Chair Kapsner explained that the subcommittee reviewing issues concerning facility
standards, security issues, and methods of collaborating with counties had met earlier in the morning
to review the draft standards. She requested that Dave Maring, Subcommittee chair, provide an
overview of the subcommittee’s discussion and conclusions.
Dave Maring explained that the draft standards consist of three classifications that describe
whether a particular facility is considered suitable for complex litigation (Class A), jury trials (Class
B), or non-jury proceedings (Class C ). He said each classification is comprised of three general
categories that serve as the basis for evaluating a particular facility: security, technology, and general
facility characteristics and capabilities. He said the subcommittee discussed the structure of the draft
standards and initially recommends that the classification designations be changed to “CL” for
complex litigation, “JL” for jury litigation, and “L” for simple litigation. These designations, he said,
seemed more descriptive. He said the subcommittee then considered whether the category
components within each classification should be revised. He summarized the following
subcommittee observations and suggestions:
- Section IA(d) provides that all persons entering the courthouse “should be
subject to screening”. There is uncertainty whether this provision is intended
to require mandatory screening. The subcommittee concluded the extent of
screening efforts should be determined on a county-by-county basis.
- Section IA(e) provides that a deputy should be available for courtroom
security during criminal proceedings and whenever additional security is
requested by the court. The subcommittee suggested adding domestic
violence protection order proceedings as a type of proceeding for which a
deputy should be present.
- Section III discusses general facility characteristics and capabilities and
Section III(A)(d) directs that a courtroom must be of sufficient size and
design to accommodate a 12-person jury and have suitable area to
accommodate counsel tables. The subcommittee suggested that the criteria
include a reference that the courtroom have public space sufficient for a
suitable number of observers and that jurors must have a clear, unobstructed
view of the judge and proceedings.
Dave Maring said the subcommittee generally discussed the major, core differences among
the three facility classifications, which relate to the size of the courtroom, availability of adequate
audio/visual technology, the availability of counsel rooms and jury facilities. There are, he said,
general similarities among the classifications which illustrate a basic idea of what constitutes an
Charles Placek noted his earlier comment that the draft standards appear to be more like an
executive summary than a fuller description of facility requirements or expectations. He asked if the
subcommittee discussed whether more detailed standards, such as square footage for courtrooms,
would be developed and made available for reference. Dave Maring responded, to take the example,
that if specific square footage requirements were developed, it is likely that many current
courthouses would not satisfy such a requirement. He said square footage or similar standards may
be more helpful when considering major remodeling projects or construction of a new facility.
With respect to how a facility designation might be made, Sally Holewa said court
administrators would likely be responsible for making the initial designation based on the standards
and criteria. Regarding the point system for classifying facilities that is included with the draft
standards, she said points were based on implementing the criteria set out in Administrative Rule
7.1, which is used for determining chambers locations. She said the point assessments were based
on what seemed reasonable. She noted that greater point values were given criteria such as adequate
courtroom space, the quality of the court facility, and whether the facility is handicapped accessible.

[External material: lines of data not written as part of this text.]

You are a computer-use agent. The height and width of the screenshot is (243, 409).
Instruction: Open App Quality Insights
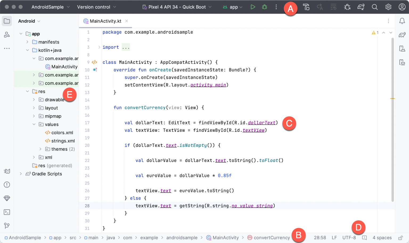point(7,198)
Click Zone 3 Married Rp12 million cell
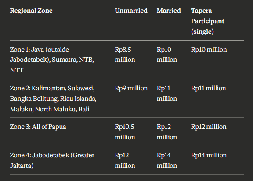This screenshot has width=253, height=181. pos(166,132)
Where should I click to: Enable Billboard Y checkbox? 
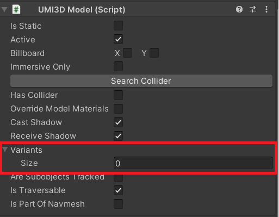(x=154, y=53)
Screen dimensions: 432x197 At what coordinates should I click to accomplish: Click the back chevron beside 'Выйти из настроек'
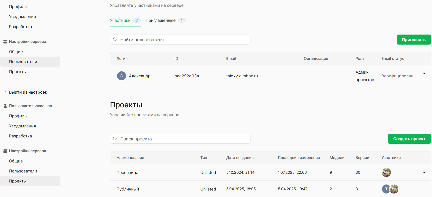click(x=5, y=92)
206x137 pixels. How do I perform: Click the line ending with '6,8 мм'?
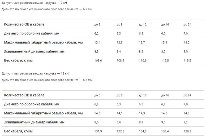point(47,80)
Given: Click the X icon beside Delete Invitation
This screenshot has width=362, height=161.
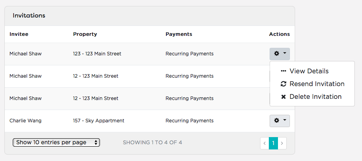Looking at the screenshot, I should (x=283, y=97).

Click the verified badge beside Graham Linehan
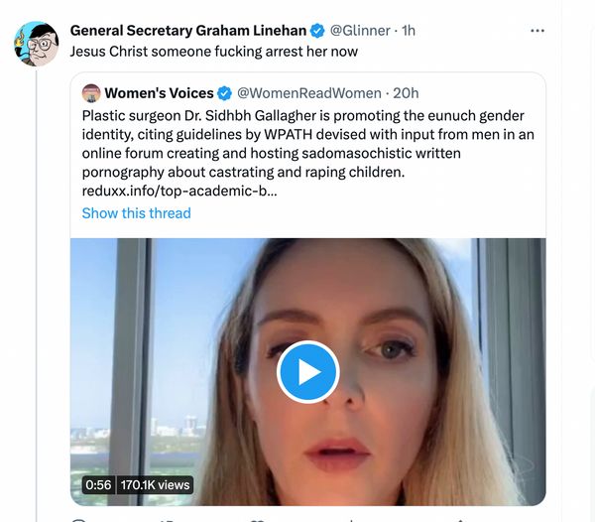(x=317, y=31)
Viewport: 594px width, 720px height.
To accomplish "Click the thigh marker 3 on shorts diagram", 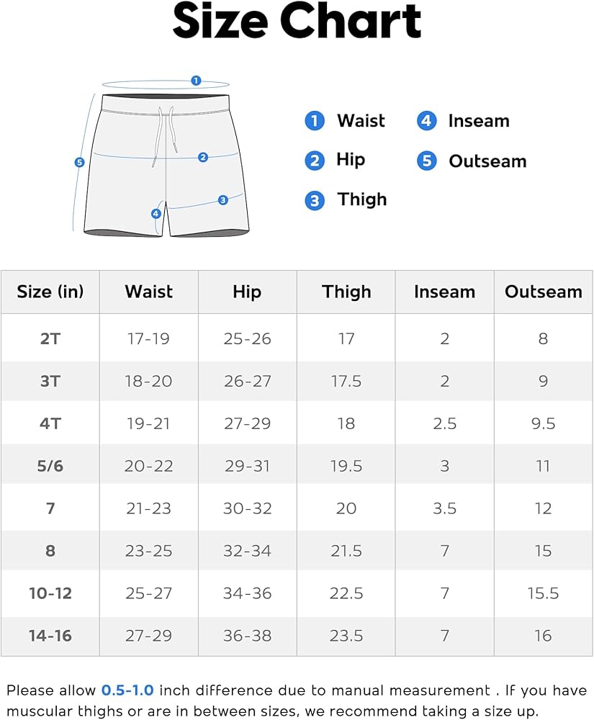I will click(223, 199).
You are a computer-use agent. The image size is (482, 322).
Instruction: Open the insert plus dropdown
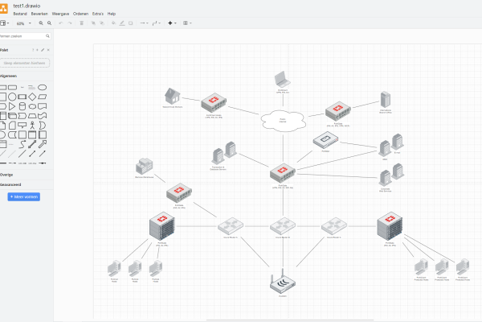(x=173, y=23)
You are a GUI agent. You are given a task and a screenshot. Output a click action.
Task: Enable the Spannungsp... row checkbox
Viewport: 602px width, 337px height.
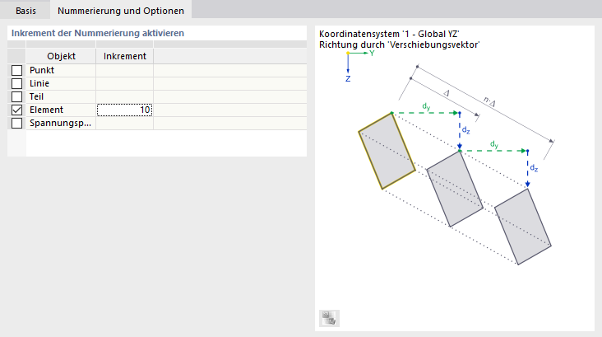tap(16, 124)
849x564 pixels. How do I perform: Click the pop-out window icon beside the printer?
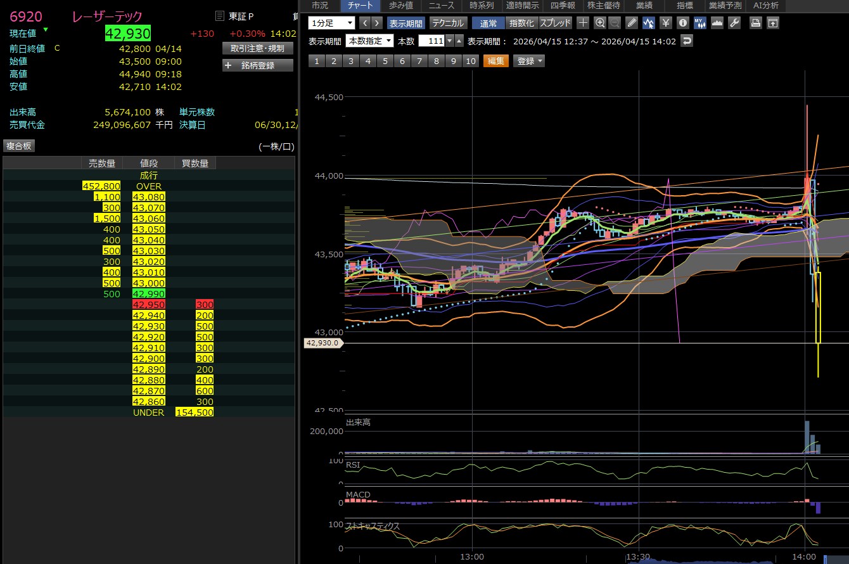(x=772, y=23)

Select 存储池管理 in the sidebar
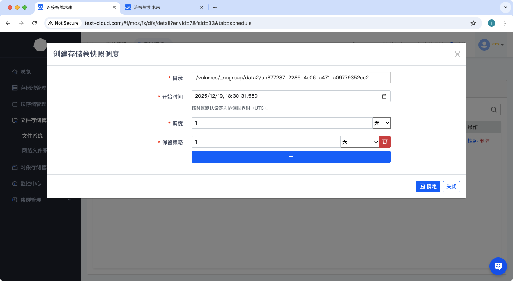click(x=33, y=88)
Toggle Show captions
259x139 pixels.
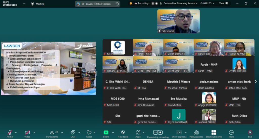[x=179, y=133]
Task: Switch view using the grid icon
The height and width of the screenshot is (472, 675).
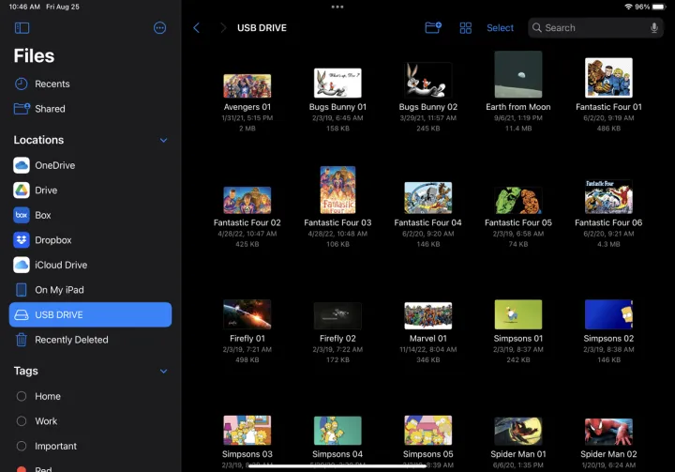Action: tap(465, 28)
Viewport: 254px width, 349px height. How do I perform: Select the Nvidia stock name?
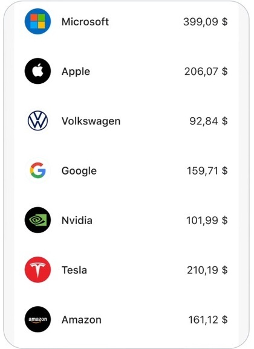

With respect to Section A of the Point System document, which relates to caseload, Dave
Maring asked how many counties have a caseload of 1000 or more filings per year. Sally Holewa
responded that most counties would fit in that category. Justice Kapsner suggested that if most
counties have 1000 or more filings per year, perhaps there should be more distinctions than the three
(3 points, 2 points, and 1 point) that are set out in the document. Sally Holewa said the number of
filings per year in a county may not relate directly to what is needed for court space. For example,
she said, complex litigation may occur in a county that generally has fewer filings in a year, while
a county with more filings may not have a complex case.
Judge Racek suggested that in addition to classifying or ranking courthouses, individual
courtrooms within courthouses should be ranked. He said the standards should not necessarily be
considered mandates, but should be treated as goals, factors, or guides to assist in distributing funds
for courthouse improvements. He said county commissioners cannot greatly control the size of their
communities or the kinds of amenities that are available in the communities - all of which are
addressed in the AR 7.1 criteria and included in the Point System document. However, he said,
county commissioners can control whether the courthouse is, for example, ADA-compliant. He
suggested that ADA-compliance should be a goal for courtrooms used for complex litigation.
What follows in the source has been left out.